A great deal of the book is a kind of interrogation of what made Bonnie the woman she was, as if her son needs to suss this out to be able to make sense of it all and that makes for an often stark read, alongside all of the genuine love and warmth. The book never sugar-coats anything and it refuses to deal in language which prettifies. However, in other respects this is a regular memoir, going back to Doug’s childhood, the various jobs and city changes which happened along the way and eventually, how he made the leap into stand-up comedy (this always seems like a job without a standard career arc, but exposure to AA circle-meets, bar work and telesales are all there along the way and you can see some of those things impacting on Doug’s comedy act).

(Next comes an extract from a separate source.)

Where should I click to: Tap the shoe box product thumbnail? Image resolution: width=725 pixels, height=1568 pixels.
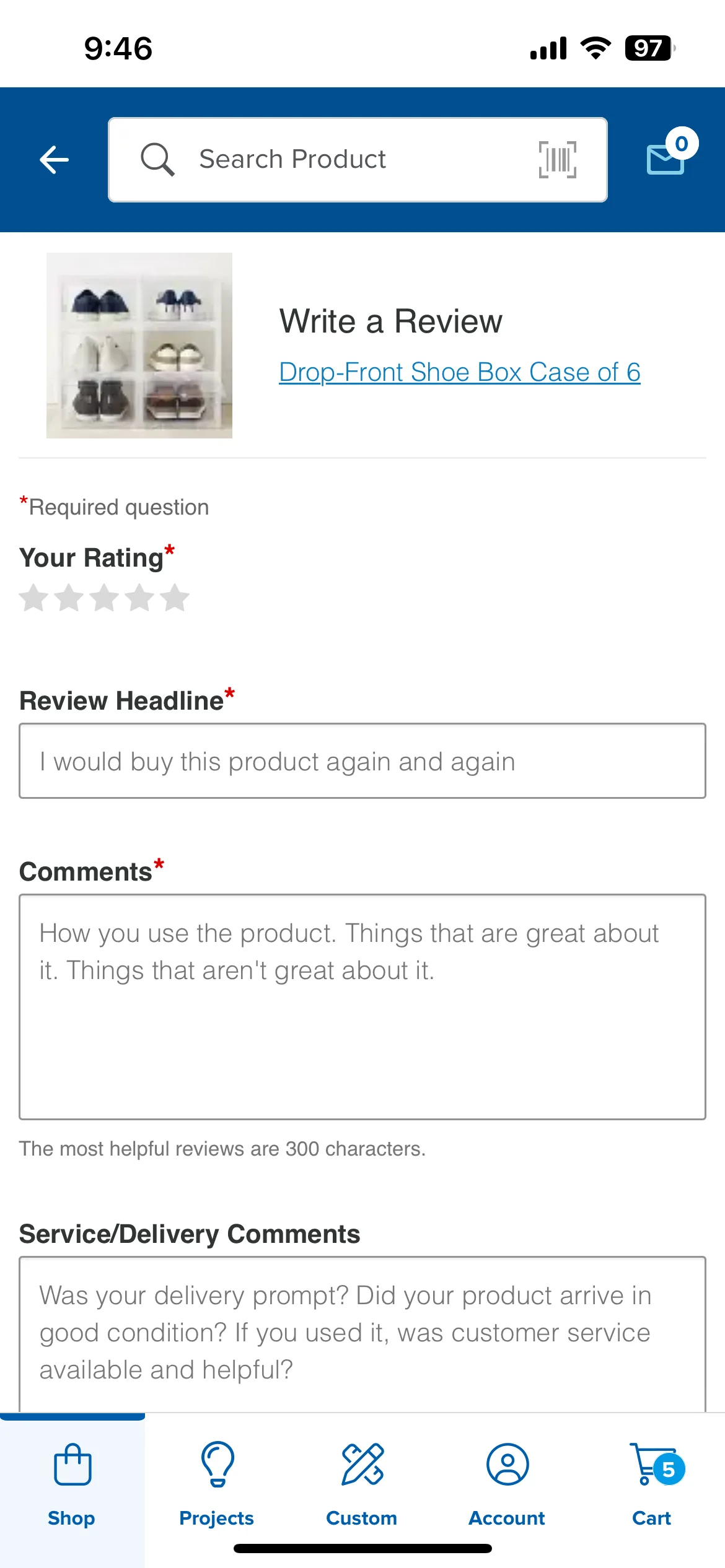pos(139,346)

And it’s funny. It’s incredibly funny. The school psychiatrist episode is a high point, just as one example, but there are tonnes of things here that made me put the book down so I could belly-laugh. It’s not just the nature of the anecdotes, either, it’s the phrasing too. You can hear Stanhope’s voice throughout this book; he’s all about sending himself up as well as reflecting on his own behaviours down through the years, so a lot of the jokes are on him, but he also speaks really candidly about people who are in or have been in his life. The overall result is of a very honest, self-aware author who knows his craft. Nothing’s off limits. If you know his comedy work, then you’ll know what to expect here.

But perhaps what you get most of all is something you might not get from Stanhope on-stage ordinarily, and that’s a real and rare sense of a son’s love for his mother – a woman who he acknowledges as flawed in many respects, but perhaps that makes it all the more poignant. I didn’t expect the book to be as moving as it was, which is perhaps a bizarre thing to say when you know damn well it’s going to be about a death, but you get such a sense of the closeness between mother and son throughout the book and then the end, when it comes, is handled with the same detail and honesty. I think it’s very brave to applaud a woman’s bravery in ending her own life the way that Doug Stanhope does at the end of this book; people don’t tend to say it out loud, much less about their own parents. But this isn’t a conventional yarn or writer, and it is really a ‘love story’. I wholeheartedly recommend it.